Author Topic: Atan2 SSE2  (Read 7493 times)

guga

  • Member
  • *****
  • Posts: 1451
  • Assembly is a state of art.
    • RosAsm
Re: Atan2 SSE2
« Reply #60 on: March 03, 2022, 05:27:22 AM »
Hi Guys

JJ, i don´t know yet how exactly the ranges works on the original lolremez version.

You can give a shot with the attached file or on it´s documentation here: https://github.com/samhocevar/lolremez

About Fb itself, i´m finishing to port, but i must confess, this is one of the most painful things i ever saw before. FB inserts tons of useless code during compiling and the code is so bad organized that it´s really really hard to port or even understand the code flow.
For example, to put a simple line on the console, FB code, seems to be easy, fast and reliable, right ? Something at principle, simple as:
Code: [Select]
   ' puts (String(Loword(Width)*Hiword(Width)," ")+Chr(10)) 'clear console
    puts("_____________________________")
    puts(!"Approxomating Polynomial\n")
     sh=copy + "  [" +str(lower) + " To " + str(upper) + "]"

Ok...but, that´s not true at all.
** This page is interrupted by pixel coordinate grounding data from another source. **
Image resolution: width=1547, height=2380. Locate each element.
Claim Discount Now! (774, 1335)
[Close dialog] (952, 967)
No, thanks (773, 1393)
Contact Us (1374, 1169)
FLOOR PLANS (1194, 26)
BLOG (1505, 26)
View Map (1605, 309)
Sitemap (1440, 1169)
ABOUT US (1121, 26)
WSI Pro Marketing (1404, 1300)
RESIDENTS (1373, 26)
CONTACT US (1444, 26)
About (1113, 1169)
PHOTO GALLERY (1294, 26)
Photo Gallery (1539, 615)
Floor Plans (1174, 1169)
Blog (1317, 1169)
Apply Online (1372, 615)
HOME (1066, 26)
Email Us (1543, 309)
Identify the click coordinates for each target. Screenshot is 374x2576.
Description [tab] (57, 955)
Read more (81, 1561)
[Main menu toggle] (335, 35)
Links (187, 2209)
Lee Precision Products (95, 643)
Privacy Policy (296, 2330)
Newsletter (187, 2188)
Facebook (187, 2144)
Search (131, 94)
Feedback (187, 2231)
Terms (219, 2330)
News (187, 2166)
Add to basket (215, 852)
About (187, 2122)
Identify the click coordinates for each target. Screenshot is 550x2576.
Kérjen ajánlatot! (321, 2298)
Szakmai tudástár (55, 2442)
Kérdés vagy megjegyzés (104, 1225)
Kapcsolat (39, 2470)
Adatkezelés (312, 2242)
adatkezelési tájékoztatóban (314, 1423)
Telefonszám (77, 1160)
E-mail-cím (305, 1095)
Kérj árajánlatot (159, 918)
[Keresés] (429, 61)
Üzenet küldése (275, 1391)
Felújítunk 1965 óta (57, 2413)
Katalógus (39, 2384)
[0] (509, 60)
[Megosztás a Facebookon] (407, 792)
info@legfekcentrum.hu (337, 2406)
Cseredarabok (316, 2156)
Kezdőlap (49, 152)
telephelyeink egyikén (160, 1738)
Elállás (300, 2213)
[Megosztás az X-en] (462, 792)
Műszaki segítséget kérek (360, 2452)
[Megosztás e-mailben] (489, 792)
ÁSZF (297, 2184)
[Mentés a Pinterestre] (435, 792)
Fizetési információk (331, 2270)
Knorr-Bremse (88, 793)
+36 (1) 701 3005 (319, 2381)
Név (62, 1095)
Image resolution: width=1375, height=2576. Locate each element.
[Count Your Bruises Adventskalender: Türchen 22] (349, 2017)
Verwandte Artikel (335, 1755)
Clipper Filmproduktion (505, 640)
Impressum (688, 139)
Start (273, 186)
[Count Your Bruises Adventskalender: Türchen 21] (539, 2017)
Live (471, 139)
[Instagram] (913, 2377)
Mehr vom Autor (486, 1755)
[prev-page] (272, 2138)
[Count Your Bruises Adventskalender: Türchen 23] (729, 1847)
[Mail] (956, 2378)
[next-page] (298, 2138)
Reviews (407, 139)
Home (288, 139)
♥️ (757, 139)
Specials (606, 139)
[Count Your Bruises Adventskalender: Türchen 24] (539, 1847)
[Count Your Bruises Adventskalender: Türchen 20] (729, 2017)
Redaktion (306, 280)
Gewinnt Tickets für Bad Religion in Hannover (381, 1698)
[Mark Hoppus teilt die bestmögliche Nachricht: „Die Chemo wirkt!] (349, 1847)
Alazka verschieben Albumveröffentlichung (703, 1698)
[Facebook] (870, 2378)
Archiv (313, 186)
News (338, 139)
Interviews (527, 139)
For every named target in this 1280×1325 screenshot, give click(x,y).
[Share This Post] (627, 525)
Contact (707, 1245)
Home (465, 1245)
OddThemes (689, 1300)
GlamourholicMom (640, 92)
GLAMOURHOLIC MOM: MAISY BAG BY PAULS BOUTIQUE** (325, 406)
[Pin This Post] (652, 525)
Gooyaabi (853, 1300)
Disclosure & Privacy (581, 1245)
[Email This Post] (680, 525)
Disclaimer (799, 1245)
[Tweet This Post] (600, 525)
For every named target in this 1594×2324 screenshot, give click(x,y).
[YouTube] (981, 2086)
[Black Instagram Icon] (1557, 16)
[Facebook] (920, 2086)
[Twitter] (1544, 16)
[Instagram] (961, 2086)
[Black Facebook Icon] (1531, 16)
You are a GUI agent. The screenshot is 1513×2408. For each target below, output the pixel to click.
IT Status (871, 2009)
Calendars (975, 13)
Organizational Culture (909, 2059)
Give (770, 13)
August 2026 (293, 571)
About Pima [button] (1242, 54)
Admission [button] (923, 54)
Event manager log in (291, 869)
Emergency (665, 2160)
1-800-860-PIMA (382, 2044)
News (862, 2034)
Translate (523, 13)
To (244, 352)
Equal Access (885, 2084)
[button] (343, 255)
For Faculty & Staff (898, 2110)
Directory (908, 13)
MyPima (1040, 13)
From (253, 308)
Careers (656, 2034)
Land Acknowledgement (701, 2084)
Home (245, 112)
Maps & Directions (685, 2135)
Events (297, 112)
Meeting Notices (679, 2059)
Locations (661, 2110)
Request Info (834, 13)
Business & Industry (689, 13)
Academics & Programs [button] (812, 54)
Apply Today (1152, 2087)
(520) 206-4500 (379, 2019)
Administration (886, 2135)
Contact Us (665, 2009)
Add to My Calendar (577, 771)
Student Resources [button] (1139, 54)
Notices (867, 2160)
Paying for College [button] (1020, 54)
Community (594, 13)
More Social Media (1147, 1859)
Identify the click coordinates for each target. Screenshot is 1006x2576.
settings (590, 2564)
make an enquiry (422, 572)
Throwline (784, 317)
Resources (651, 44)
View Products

Internally for inserting a simple line, FB does this:

Code: [Select]
    ; puts (String(Loword(Width)*Hiword(Width)," ")+Chr(10)) 'clear console
    C_call 'msvcrt.puts' {B$ "_____________________________", 0}
    C_call 'msvcrt.puts' {B$ "Approximating Polynomial", 0A, 0}
    call 'FbRtl32.fb_StrAssign' HValue, 0-1, DValue, 0-1, 0
    call 'FbRtl32.fb_StrConcatAssign' HValue, 0-1, {B$ "  [", 0}, 4, 0
    call 'FbRtl32.fb_DoubleToStr' D$Lower, D$Lower+4
    call 'FbRtl32.fb_StrConcatAssign' HValue, 0-1, eax, 0-1, 0
    call 'FbRtl32.fb_StrConcatAssign' HValue, 0-1, {B$ " To ", 0}, 5, 0
    call 'FbRtl32.fb_DoubleToStr' D$Upper, D$Upper+4
    call 'FbRtl32.fb_StrConcatAssign' HValue, 0-1, eax, 0-1, 0
    call 'FbRtl32.fb_StrConcatAssign' HValue, 0-1, {B$ "]", 0}, 2, 0
    C_call 'msvcrt.puts' D$HValue.pStringData

When, in fact, all of the above code, each function goes on several windows api (msvcrt), instead simply doing it in 2 lines of code (In fact, using only 2 of these apis: sprintf and puts) like this:

Code: [Select]
[Sz_PolyminalIntro: B$ "_____________________________
Approximating Polynomial

%s  [%.16g To %.16g]", 0]

[Sz_OutputStrBuff: B$ 0 #512]

    C_call 'msvcrt.sprintf' Sz_OutputStrBuff, Sz_PolyminalIntro, D$DValue.pStringData, D$Lower, D$Lower+4, D$Upper, D$Upper+4
    C_call 'msvcrt.puts' Sz_OutputStrBuff

Again, the whole idea is not bad, but the internal organization is terrible. On the other hand, BCX for example was used to produce a way cleaner code. (Don´t know how is it doing right now, because didn´t had time o test, but as far i remember, BCX was way more robust then FB - at least in terms of internal organization)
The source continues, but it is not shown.